Australian rules footballer

David Dench (born 23 August 1951) is a former Australian rules footballer in the (then) Victorian Football League. He played his whole career with North Melbourne Football Club during one of its most successful periods.

==VFL career==
Dench played full-back, and was considered one of the finest full-backs in VFL/AFL history. He was recruited from the West Coburg. Dench won the North Melbourne club's best and fairest award, the Syd Barker Medal, on four occasions - 1971, 1976, 1977, 1981. In 1972 David Dench at the age of 21 he became one of the youngest captains appointed in the Kangaroos' history. He also captained the 1977 premiership team, due to Keith Greig's absence because of an injury.
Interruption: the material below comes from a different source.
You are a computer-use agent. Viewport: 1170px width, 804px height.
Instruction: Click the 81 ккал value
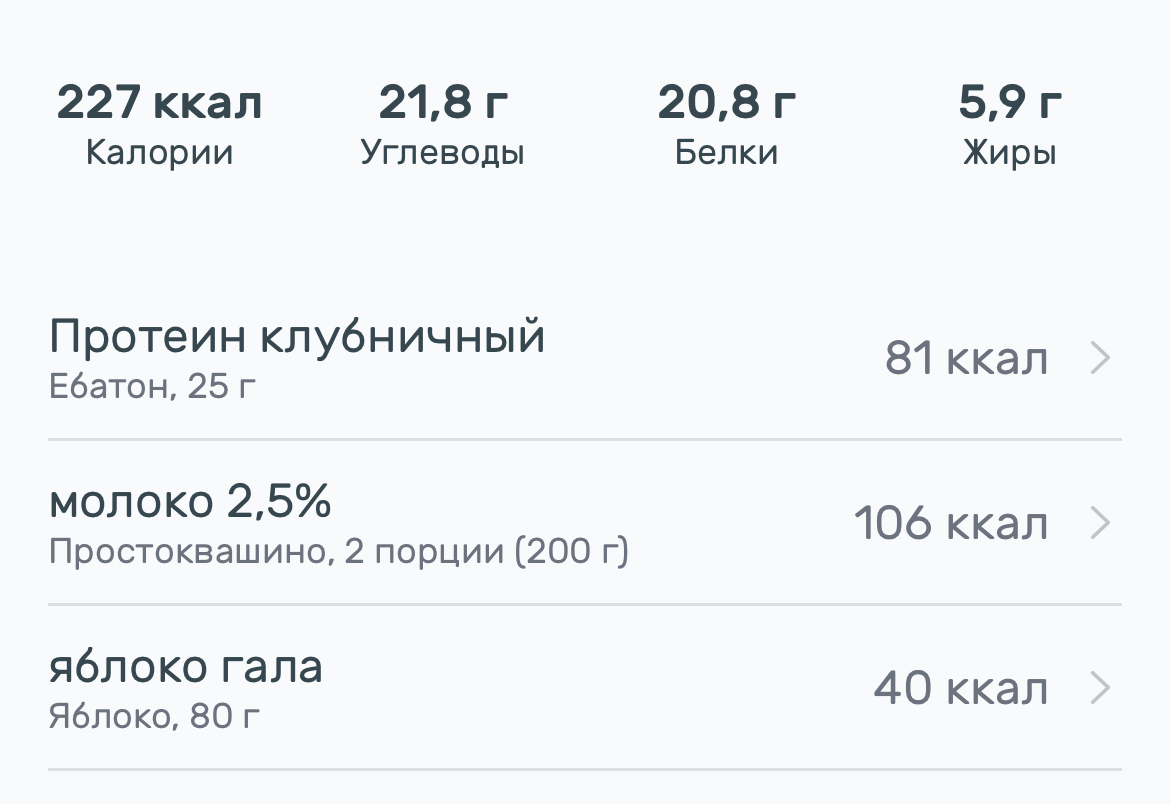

In the 1977 VFL Grand Final, Ron Barassi moved him to the forward line, where he sparked North Melbourne Football Club's revival by contributing to the forward line and kicking goals, to draw with Collingwood Football Club.

A graphic and comical photograph of Dench smothering of a kick by South Melbourne's John Roberts was made in 1981 by Michael Rayner of The Age which won the Nikon Awards Best Sports Photograph of the Year.

In 1984 Dench was told by his coach Barry Cable that his playing days were numbered and was going to play out the season in the reserves. Dench was not happy with this so he grabbed his gear and went home and retired. His relationship with Cable has been fractured ever since, with Dench refusing to speak to Cable again.

When John (Kanga) Kennedy was appointed coach he tried to convince Dench to play again but the condition of his knees was poor and he stayed as an assistant coach.

==Post AFL career and personal life==
In 2000 Dench was inducted into the Australian Football Hall of Fame.

His daughter, Michelle is a distinguished Australian sportswoman. She played high level basketball before taking up Australian football playing over 100 games for her club Melbourne University. She also represented Victoria and Australia as well as captaining her club to a premiership.

In 2008, Dench served four months in jail for his minor role in a scheme to defraud Victoria University out of millions of dollars.